Sunday of the Passion
Mt
26:1-27:66
3/29/15
It is not hard to recognize that
Matthew thinks the events which we will remember this week are of central
importance. Our Gospel lesson that
recounts the last supper, betrayal, trial, suffering and death of Jesus takes
up two full chapters. If we extend our
consideration back to the event we observed at the very beginning of this
service – Jesus’ entrance into Jerusalem – we find that starting from chapter
21, Matthew uses seven full chapters into order to tell us about what happened
during Holy Week. Fully 25% of the
Gospel of Matthew focuses on this one week of time. The focus on Holy Week is
even more pronounced in the Gospel of Mark. There, almost 40% of the Gospel
deals with events of this one week.
Based on what we learn from the
Gospel of John, we know that Jesus’ ministry lasted about three years. Matthew spends 25% of his Gospel covering just
one week of these three years. In
fact, if you didn’t have John’s Gospel you wouldn’t know that Jesus made
multiple trips to Jerusalem as a faithful Jew who went on the pilgrimage to
celebrate the religious festivals. If
you only had Matthew’s Gospel, you would think that Jesus only made one trip
to Jerusalem – a trip that ended in his death.
Matthew and all of the Gospel
writers focus on the events of this one week.
And yet when we consider the events of this week, it is easy to conclude
that Jesus is a failure. At the
beginning of today’s service we heard about how Jesus entered into Jerusalem on
Palm Sunday. Like an election event this
was carefully choreographed. Jesus
arranged for himself to ride into Jerusalem mounted on a donkey. It may sound odd to us, but because of the
Old Testament background of King David and King Solomon it is a scene that has
royal and messianic associations.
Many in the crowds perceived it this
way. Matthew tells us that they went
before him and followed him shouting, “Hosanna to the Son of David! Blessed is
he who comes in the name of the Lord! Hosanna in the highest!”

SUPPLIED MATERIAL
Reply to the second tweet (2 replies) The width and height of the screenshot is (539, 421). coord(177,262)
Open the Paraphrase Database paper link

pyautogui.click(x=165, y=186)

WRITTEN INSTRUCTION
In the Passion Sunday text, what share of the Gospel of Mark is said to deal with the events of Holy Week? The listing is separate material from the Passion Sunday text.

RESULT OF THE EXERCISE
Almost 40%.